Bazar Buku: Nafas Lain Dunia Literasi

Potret salah satu gelaran bazar buku. / Sumber: hariananalisa - Analisadaily
Semarang, Justisia.com – Pipin (46) masih sibuk membereskan buku-buku dari meja di hadapannya ketika saya mendatanginya. Buku-buku yang ada di tangannya itu kemudian disusun secara bertumpuk. Tidak lama, setelah terlihat cukup tinggi, kisaran 8 hingga 10 buku, kemudian Pipin mengikatnya agar mudah dirapikan. Penyusunan model ini menurut Pipin bisa memudahkan saat proses pemuatan ke mobil nantinya.
Pipin menyambut kedatangan saya dengan pernyataan bahwa hari ini, Jumat (22/3/2019) adalah bertepatan dengan hari terakhir lapak Pipin tergelar. Sebelumnya lapak buku dengan sebutan Bazar Buku Oentoek Semoea ini telah terhelat di UIN Walisongo selama tidak kurang dari 14 hari. Selama waktu itu, Pipin hanya dibantu satu temannya yang kebetulan hari ini tidak bisa membantunya untuk merapikan buku-buku yang ada di hadapannya kini.
Pipin bersama satu teman lainnya, adalah dua di antara banyaknya pegawai lain yang bekerja untuk salah satu penerbit buku asal Jogja, Teras Kalimedia. Berdasarkan keterangan Pipin, perusahaan swasta yang bergerak di bidang penerbitan buku itu sudah cukup lama melakukan kerjasama dengan pihak UIN Walisongo, dalam hal ini dengan pihak Perpustakaan Pusat untuk mengadakan bazar buku.

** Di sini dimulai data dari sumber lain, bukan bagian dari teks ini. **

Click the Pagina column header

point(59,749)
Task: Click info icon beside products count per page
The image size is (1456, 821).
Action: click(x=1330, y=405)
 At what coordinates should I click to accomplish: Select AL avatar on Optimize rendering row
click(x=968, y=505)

“[Kami jualan di sini] sudah 3 tahun mas sejak sekitar 2016. […] Bazar ini milik penerbit swasta dari Jogja, bernama Teras Kalimedia. Adanya bazar ini adalah buah dari kerjasama yang dilakukan oleh pihak UIN dengan pihak penerbit,” terang Pipin.

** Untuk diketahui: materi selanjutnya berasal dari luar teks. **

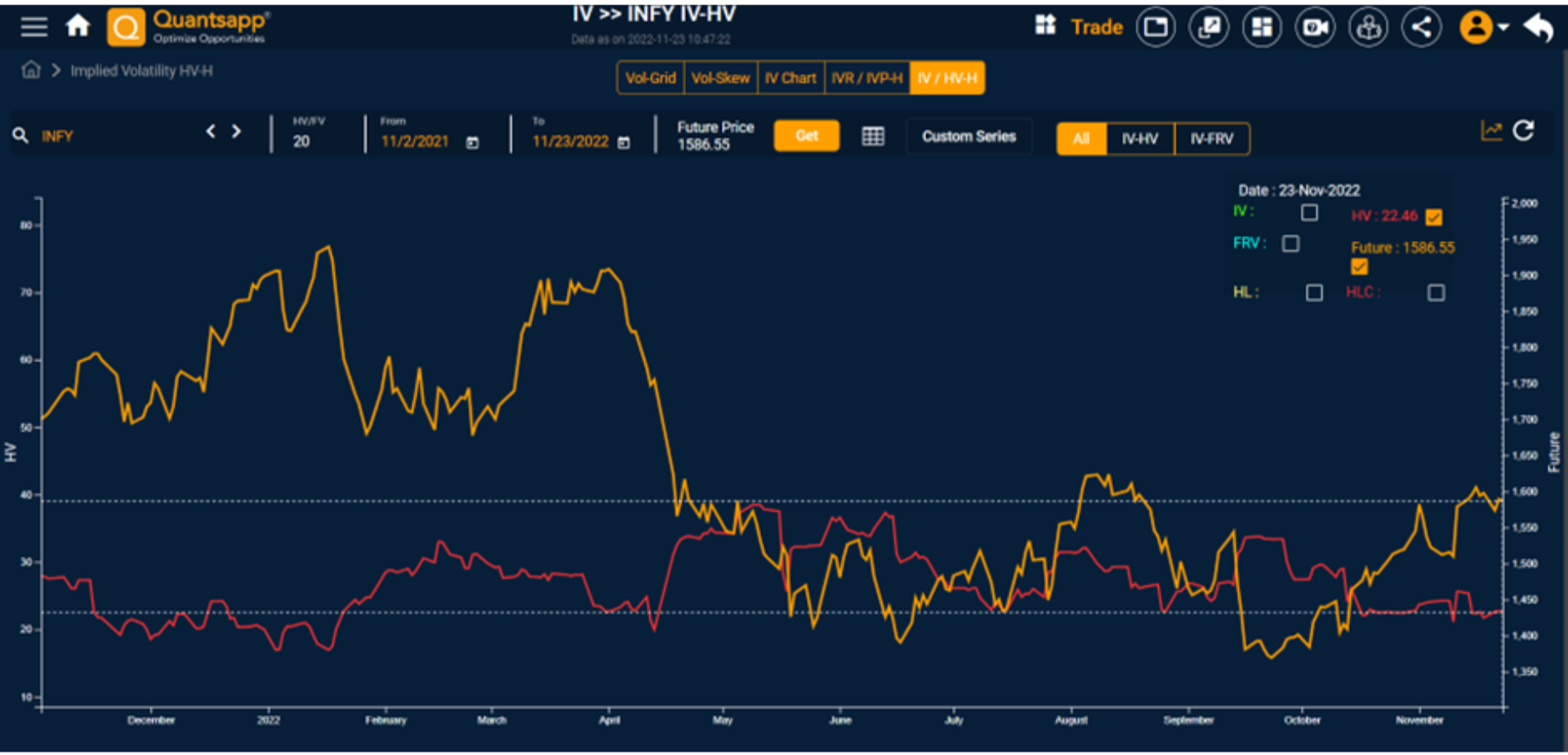Enable the IV checkbox in the legend
This screenshot has width=1568, height=755.
(1309, 212)
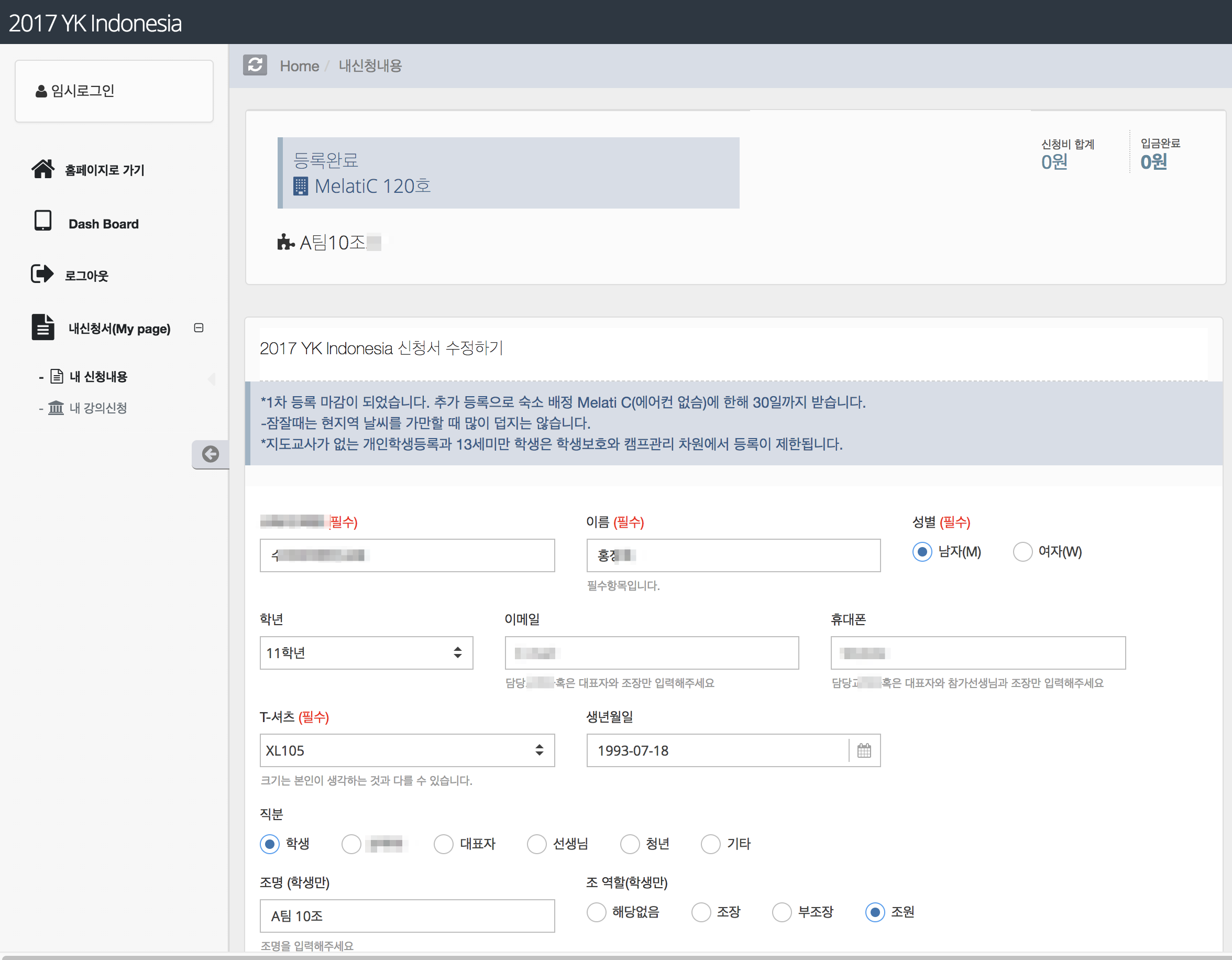This screenshot has width=1232, height=960.
Task: Open the calendar picker for 생년월일
Action: tap(864, 750)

Kegiatan bazar buku ini rutin digelar setiap tahunnya. Dengan pembukaan lapak satu sampai dua kali di setiap semesternya.
“Ini rutin. Setahun dua kali biasanya. Satu semester satu kali. Kadang, satu semester dua kali. Tidak mesti sih. Terutama awal perkuliahan. Mahasiswa baru itu biasanya,” ungkap Pipin.
Lapak buku Pipin menyediakan buku-buku khusus materi perkuliahan. Ditambah sejumlah buku-buku ringan seperti novel, tips dan trik jago memasak, hingga ilmu-ilmu seputar kewirausahaan. Hal ini tentunya memberi akses kemudahan bagi siapa saja terutama mahasiswa UIN Walisongo untuk menambah wawasan dengan membeli buku dan membacanya.
“Karena mau memberi kemudahan […] bagi mahasiswa […] Ada buku-buku materi perkuliahan. Ada juga yang diobral. Buku-buku yang ringan seperti novel itu,” kata Pipin sembari mengikat buku-buku yang kini sudah ada beberapa ikatan.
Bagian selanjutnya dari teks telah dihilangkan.